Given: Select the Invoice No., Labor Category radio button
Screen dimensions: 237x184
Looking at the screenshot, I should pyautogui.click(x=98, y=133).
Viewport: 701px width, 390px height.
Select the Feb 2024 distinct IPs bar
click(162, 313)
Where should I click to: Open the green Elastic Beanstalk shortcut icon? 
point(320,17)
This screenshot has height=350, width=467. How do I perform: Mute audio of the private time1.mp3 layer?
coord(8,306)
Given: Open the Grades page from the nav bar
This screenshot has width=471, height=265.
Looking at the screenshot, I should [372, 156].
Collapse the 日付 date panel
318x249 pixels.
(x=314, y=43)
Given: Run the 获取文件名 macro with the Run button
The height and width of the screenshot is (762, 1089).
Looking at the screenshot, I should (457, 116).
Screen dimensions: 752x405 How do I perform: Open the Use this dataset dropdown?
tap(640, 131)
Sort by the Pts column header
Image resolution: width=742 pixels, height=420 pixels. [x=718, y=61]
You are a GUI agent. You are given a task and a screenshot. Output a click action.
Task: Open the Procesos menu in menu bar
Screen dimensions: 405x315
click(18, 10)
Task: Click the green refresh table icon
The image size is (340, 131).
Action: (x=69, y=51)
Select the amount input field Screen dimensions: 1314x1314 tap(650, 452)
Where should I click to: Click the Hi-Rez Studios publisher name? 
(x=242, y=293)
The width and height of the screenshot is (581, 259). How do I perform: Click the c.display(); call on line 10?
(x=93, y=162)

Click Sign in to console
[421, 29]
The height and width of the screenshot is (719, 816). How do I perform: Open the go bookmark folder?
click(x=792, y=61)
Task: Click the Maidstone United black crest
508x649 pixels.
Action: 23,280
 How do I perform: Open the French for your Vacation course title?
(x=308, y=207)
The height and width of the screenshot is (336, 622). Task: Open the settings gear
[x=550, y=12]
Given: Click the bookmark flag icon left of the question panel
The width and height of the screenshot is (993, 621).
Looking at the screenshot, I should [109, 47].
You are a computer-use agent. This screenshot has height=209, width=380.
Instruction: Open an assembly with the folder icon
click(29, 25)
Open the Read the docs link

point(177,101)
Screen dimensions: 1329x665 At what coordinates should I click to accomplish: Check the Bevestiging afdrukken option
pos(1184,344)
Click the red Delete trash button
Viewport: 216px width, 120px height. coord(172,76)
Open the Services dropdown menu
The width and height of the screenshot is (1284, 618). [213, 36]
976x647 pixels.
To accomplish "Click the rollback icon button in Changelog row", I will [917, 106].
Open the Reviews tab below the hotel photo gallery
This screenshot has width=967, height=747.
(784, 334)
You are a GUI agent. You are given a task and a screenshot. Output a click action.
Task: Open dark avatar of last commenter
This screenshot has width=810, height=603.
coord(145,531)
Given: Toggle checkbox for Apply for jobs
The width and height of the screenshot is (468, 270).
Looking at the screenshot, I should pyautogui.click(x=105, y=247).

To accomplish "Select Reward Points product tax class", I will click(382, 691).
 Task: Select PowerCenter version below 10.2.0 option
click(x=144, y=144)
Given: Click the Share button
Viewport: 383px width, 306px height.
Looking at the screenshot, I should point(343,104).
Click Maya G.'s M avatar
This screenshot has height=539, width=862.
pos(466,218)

HOW TO COMPLETE THIS TASK >> Every line in the data above that contains the word "panel" should be copied.

RESULT >>
Collapse the 日付 date panel
Given: Click the bookmark flag icon left of the question panel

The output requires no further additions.